The other day, the online site of cable TV’s History Channel recalled Lynch and the return in July 2003 to her hometown in West Virginia as the “lead story” of its “this day in history” feature.

Predictably, the account made no mention of the singular role the Washington Post played in thrusting the bogus hero-warrior story into the public domain. The ensuing worldwide sensation had the effect of making Lynch the single best-known American soldier of the war.

Instead of mentioning the Post, the History Channel feature referred vaguely to “news accounts indicating that even after Lynch was wounded during the ambush she fought back against her captors.”

And just as vaguely, it blamed the government for the bogus story, noting that critics “charged the U.S. government with embellishing her story to boost patriotism and help promote the Iraq war.”

So just who in the “U.S. government” concocted the Lynch story “to boost patriotism and help promote the Iraq war”? Nor surprisingly, the History Channel feature didn’t say: Such accusations typically are unaccompanied by specific details.

The accusation is, though, sometimes aimed at the Pentagon — that the military ginned up the hero-warrior tale about Lynch to bolster public support for the war.

But that claim is untenable for at least two reasons, as I discuss in my latest book, Getting It Wrong.

One, public backing for the war in Iraq was quite strong in the conflict’s early days. For example, a CNN/USA Today/Gallup poll, taken of 1,012 American adults on March 29 and 30, 2003, found that 85.5 percent of respondents thought the war effort was going “very well” or “moderately well” for U.S. forces. And that was before Baghdad fell to U.S. ground forces.

So there was no need or incentive to concoct a hero-warrior tale to bolster support for the war.

Two, and more important, one of the Post reporters who wrote the bogus hero-warrior story about Lynch said in late 2003 that the Pentagon was not the source. The reporter, Vernon Loeb, stated flatly:

“Our sources for that story were not Pentagon sources.”

Loeb also said in the interview, which aired December 15, 2003, on National Public Radio, that the Pentagon “wouldn’t say anything about Jessica Lynch.”

He added:

“I just didn’t see the Pentagon trying to create a hero where there was none. I mean …they never showed any interest in doing that, to me.”

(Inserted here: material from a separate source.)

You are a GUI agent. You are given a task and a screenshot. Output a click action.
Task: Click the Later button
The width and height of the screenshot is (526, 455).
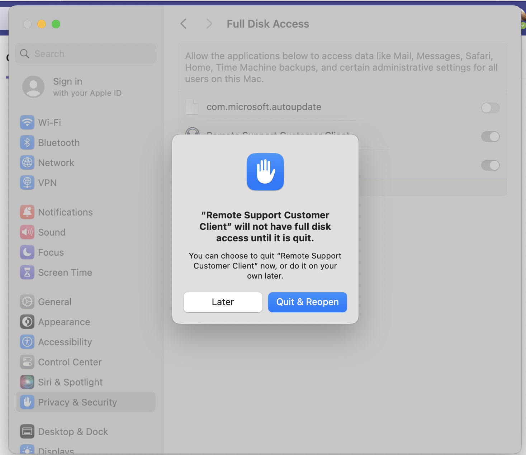point(223,302)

On an earlier occasion, Loeb was quoted in a commentary in the New York Times as saying:

“Far from promoting stories about Lynch, the military didn’t like the story.”

The Post’s hero-warrior story about Lynch was published April 3, 2003, and cited otherwise anonymous “U.S. officials” as sources.

As I’ve previously stated at Media Myth Alert, it is high time for the Post to identify the “U.S. officials” who led it astray.

The Post is under no obligation to protect the identity of sources who misled it so badly. Identifying them would clear the record by clarifying what role, if any, the Pentagon or other U.S. agencies had in the derivation of the bogus tale.

And doing so certainly would help make those periodic retrospective pieces such as the History Channel’s writeup about Lynch more complete, revealing, and accurate.